The Strata amendments that came into effect in November 2020 have impacted many legislative instruments that help regulate unit titles in the ACT. (Check out our neat list here).
One interesting change worth noting for small scale developers is the removal of section 18 from the Unit Titles (Management) Act 2011 (UTMA) and the addition to the same act of a “Regulation-making power” in section 147.
Long story short: this change means that units plans with 4 or fewer units are no longer able to exempt themselves wholesale from the UTMA provisions and must instead rely on the Territory Executive to make regulations to exempt units plans from the application of a provision of the UTMA under Section 147.
What did section 18 do?
Section 18 said the following:
Exemptions for units plans with 4 or fewer units
- An owners corporation for a units plan with 4 or fewer units may, by special resolution, exempt itself from the requirements of this Act as prescribed by regulation.
- An exemption may be revoked by special resolution.
For example, if a units plan had little or no common property, or only a driveway or meter box to manage, the owner’s corporation could draw up a special resolution that would exempt them from legal obligations to set up bank accounts or complex management structures in order to manage the small or non-existent common property.
The decision to remove this section was made following the observation that the old section 18 was unclear: can the owner’s corporation just make the special resolution to exempt themselves from any provision of the UTMA, or is a regulation required that addresses the provisions they wish to exempt themselves from before the self-exemption power can be relied on? So far, no regulation had been made to guide this power.
Noting that the regulatory frameworks for units plans are extremely important, the new approach aims to make it clear that an exemption from the Act must be permitted by regulation only.
How does it work now?
This amendment means that a small owners corporation can no longer “set and forget” its compliance position under the UTMA. If there are particular obligations that are impractical to comply with, such as running a bank account or collectively insuring a tiny parcel of common property, the owners corporation must do so by passing a resolution which refers to and exempts itself from those particular sections of the Act.
Further, it is no longer accepted that owners corporations can live outside the UTMA entirely, without the endorsement of the Territory Executive under section 147. An owners corporation that has agreed to exempt itself from particular requirements must return to that decision and pass that resolution every year.
What we have observed is that, under the previous section 18, the developers and owners of very small units plans (such as dual occupancies) would exempt themselves from compliance with the UTMA, but that resolution would then be lost or forgotten.
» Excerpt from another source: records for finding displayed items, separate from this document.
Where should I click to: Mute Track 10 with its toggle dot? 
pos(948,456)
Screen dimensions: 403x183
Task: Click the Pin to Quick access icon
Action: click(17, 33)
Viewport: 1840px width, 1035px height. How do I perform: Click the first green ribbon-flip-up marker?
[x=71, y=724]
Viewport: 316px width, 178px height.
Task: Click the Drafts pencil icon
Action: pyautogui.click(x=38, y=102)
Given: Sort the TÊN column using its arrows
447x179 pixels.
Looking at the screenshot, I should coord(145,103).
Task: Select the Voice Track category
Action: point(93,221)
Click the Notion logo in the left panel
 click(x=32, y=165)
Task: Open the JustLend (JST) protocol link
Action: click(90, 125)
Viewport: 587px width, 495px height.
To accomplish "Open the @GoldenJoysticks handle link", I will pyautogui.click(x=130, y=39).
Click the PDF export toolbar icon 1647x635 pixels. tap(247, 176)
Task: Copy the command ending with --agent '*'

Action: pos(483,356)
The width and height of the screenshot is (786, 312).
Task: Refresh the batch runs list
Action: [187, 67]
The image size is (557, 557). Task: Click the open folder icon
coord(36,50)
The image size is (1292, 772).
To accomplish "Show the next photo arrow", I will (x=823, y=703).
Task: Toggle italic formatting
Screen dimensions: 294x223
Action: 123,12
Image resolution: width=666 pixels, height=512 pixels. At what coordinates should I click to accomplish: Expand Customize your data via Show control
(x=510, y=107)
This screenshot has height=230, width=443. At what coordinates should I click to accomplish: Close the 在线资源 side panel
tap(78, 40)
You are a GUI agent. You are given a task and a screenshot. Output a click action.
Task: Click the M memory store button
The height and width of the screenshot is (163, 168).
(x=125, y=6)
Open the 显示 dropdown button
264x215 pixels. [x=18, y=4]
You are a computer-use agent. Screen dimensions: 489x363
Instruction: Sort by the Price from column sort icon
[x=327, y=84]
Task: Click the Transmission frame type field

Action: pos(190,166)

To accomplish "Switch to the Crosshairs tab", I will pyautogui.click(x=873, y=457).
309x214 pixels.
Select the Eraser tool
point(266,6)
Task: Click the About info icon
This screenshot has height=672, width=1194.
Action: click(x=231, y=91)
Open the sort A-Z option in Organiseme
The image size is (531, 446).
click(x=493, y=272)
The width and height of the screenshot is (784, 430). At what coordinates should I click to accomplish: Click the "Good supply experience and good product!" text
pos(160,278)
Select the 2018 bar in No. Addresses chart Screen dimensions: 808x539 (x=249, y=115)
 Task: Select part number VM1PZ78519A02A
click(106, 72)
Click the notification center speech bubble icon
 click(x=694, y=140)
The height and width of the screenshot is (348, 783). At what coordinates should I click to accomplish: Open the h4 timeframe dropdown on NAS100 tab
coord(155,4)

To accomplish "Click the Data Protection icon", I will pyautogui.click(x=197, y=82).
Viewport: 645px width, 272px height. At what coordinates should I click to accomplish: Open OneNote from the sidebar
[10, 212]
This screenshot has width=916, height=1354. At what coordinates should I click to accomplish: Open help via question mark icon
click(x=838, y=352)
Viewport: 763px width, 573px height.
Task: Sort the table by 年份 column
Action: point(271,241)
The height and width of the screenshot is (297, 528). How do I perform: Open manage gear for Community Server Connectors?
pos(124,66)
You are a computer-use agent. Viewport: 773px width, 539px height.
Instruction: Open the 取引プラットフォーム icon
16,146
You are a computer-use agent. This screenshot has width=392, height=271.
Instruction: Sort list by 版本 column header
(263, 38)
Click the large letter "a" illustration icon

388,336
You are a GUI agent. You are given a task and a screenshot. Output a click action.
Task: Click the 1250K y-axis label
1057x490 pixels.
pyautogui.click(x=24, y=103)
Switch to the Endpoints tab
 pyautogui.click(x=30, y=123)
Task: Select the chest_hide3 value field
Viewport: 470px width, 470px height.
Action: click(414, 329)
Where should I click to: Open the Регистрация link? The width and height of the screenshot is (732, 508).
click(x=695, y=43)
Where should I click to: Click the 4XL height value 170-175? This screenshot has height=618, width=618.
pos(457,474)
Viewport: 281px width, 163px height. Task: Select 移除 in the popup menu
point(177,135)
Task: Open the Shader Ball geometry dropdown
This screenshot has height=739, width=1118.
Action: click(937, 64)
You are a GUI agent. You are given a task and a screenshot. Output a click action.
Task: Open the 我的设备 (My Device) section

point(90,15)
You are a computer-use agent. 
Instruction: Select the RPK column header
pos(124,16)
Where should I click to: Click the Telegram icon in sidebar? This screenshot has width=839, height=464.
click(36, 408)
Over time and after the properties change hands, important aspects of running the owners corporation such as insurance responsibility and shared costs become unclear and can be a source of concern, cost and conflict between neighbours.
What’s next?
It is important to understand that the UTMA provides procedural and administrative certainty to owners even in very small units plans, which is important both in owning and if your considering selling your property.